_Assignment_. Starting at the line below holding "2025年4月 (22, 846)" and stopping at the line holding "Gadget (18, 1577)", print every line exactly, both ends included, and leave the rest out.

(Saved entries)
********************
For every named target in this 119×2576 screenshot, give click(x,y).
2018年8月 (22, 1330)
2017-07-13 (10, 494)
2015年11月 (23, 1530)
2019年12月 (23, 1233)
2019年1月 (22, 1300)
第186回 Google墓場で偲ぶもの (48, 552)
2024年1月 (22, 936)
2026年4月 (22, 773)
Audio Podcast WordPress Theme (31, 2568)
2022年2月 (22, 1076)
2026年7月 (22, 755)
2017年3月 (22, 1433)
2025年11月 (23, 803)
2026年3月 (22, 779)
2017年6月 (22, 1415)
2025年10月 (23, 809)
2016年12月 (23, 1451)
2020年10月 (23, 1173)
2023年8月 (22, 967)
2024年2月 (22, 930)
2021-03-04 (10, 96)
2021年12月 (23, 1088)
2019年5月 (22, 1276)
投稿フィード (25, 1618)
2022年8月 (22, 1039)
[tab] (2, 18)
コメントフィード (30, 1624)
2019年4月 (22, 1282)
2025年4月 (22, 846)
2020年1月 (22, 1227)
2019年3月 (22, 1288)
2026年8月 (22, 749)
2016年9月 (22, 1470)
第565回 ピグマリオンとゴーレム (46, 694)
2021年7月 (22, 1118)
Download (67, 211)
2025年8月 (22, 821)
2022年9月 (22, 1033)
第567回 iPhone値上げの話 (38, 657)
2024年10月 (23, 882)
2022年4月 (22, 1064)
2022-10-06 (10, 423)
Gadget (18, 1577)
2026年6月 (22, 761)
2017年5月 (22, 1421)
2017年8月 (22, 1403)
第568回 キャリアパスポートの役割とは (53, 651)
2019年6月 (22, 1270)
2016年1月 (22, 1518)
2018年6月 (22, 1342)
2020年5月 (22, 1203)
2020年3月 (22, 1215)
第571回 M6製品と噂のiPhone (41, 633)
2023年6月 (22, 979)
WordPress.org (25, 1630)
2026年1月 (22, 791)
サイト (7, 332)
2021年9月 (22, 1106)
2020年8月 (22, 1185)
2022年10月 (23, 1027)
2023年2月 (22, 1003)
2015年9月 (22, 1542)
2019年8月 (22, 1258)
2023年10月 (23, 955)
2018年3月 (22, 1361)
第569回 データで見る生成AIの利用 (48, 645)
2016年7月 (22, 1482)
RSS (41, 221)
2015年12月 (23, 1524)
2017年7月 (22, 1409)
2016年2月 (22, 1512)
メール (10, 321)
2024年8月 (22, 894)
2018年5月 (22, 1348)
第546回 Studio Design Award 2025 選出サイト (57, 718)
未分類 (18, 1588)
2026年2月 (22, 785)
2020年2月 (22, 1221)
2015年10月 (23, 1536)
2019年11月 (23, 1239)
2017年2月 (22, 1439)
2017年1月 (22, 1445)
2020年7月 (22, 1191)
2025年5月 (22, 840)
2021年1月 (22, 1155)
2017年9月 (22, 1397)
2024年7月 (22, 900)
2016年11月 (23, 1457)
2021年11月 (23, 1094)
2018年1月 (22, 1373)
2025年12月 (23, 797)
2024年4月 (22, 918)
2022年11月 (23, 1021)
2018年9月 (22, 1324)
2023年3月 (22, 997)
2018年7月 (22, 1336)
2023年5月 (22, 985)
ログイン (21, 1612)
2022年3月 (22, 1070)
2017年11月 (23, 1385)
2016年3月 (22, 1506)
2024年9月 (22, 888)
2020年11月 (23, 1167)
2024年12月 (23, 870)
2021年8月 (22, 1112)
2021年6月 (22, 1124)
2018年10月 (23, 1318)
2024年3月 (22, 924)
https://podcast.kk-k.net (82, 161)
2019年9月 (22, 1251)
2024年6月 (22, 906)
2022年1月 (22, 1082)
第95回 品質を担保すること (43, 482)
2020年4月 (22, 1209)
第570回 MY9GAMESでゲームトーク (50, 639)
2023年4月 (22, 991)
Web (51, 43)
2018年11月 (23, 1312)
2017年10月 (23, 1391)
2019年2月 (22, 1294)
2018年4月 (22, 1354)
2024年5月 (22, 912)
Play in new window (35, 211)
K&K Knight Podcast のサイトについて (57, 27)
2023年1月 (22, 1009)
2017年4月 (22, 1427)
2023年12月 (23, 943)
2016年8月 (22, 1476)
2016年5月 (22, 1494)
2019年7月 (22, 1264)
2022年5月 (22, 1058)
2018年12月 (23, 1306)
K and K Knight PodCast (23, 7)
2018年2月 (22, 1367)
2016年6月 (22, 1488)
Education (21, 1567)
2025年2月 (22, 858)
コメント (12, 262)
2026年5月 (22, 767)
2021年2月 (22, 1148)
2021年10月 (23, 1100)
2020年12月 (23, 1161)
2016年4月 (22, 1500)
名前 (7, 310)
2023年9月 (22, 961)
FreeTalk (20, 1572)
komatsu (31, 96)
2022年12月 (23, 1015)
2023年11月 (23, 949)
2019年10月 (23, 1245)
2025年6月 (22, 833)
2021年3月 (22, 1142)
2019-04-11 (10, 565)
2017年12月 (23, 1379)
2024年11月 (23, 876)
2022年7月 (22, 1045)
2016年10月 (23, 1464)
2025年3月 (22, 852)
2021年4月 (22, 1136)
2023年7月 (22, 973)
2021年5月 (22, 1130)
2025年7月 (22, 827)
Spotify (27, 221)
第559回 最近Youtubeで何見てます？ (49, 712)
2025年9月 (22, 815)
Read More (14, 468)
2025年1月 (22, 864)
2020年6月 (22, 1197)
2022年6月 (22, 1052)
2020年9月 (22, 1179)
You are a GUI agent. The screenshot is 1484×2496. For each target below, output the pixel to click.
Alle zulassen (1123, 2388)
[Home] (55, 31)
********************
_Answer to this problem_.
2025年4月 (22, 846)
2020年1月 (22, 1227)
2019年3月 (22, 1288)
2026年8月 (22, 749)
2016年9月 (22, 1470)
第565回 ピグマリオンとゴーレム (46, 694)
2021年7月 (22, 1118)
Download (67, 211)
2025年8月 (22, 821)
2022年9月 (22, 1033)
第567回 iPhone値上げの話 (38, 657)
2024年10月 (23, 882)
2022年4月 (22, 1064)
2022-10-06 (10, 423)
Gadget (18, 1577)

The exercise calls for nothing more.